→ **Instructions for the task**: Each record below should be reproduced as it is written, with pictures left out entirely.

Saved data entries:
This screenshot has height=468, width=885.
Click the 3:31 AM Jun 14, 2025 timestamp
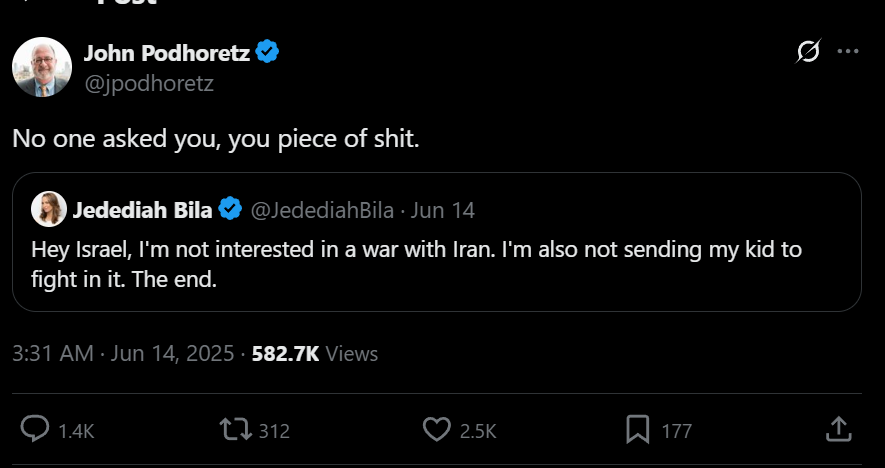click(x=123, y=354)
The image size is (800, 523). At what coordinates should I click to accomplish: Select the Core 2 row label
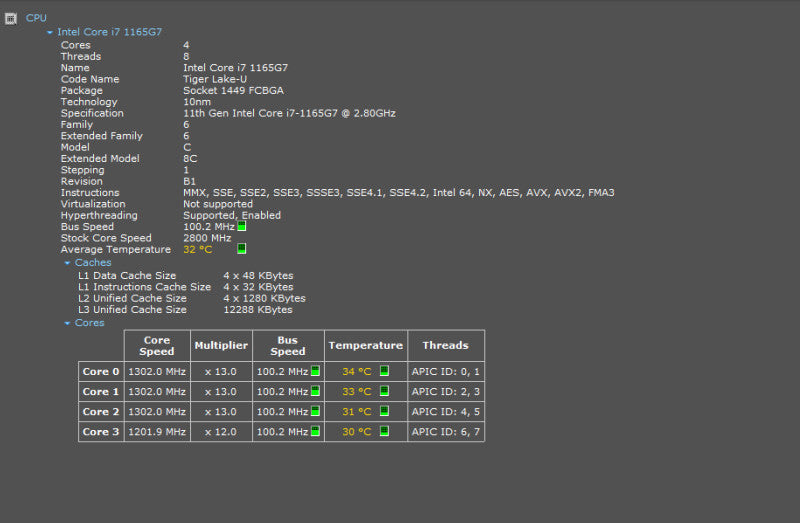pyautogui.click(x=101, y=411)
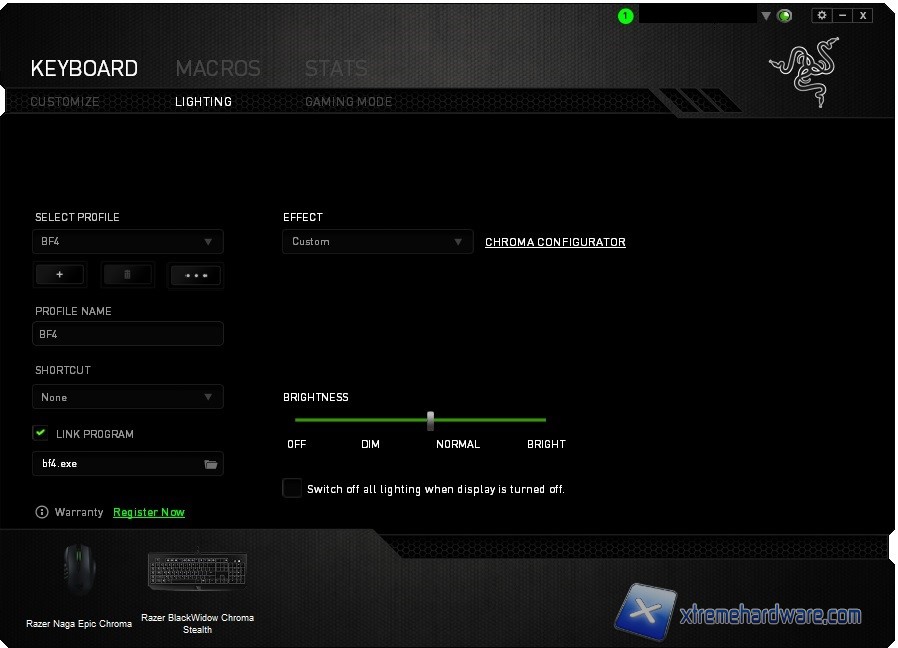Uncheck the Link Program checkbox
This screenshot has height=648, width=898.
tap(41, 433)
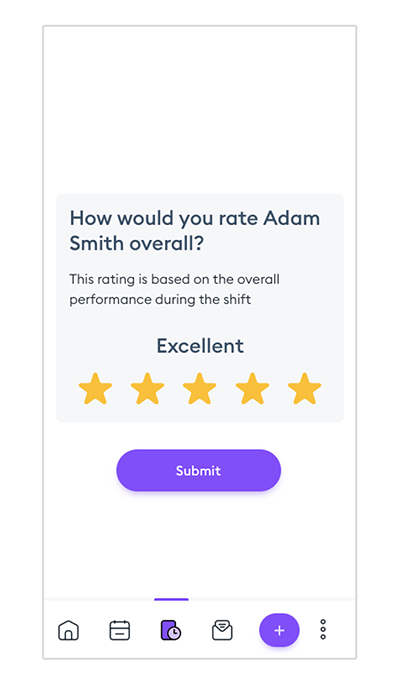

→ **Written solution**:
This screenshot has height=468, width=885.
Click the 3:31 AM Jun 14, 2025 timestamp
click(x=123, y=354)
The image size is (800, 523). At what coordinates should I click to accomplish: Select the Core 2 row label
pyautogui.click(x=101, y=411)
Uncheck the Link Program checkbox
This screenshot has height=648, width=898.
tap(41, 433)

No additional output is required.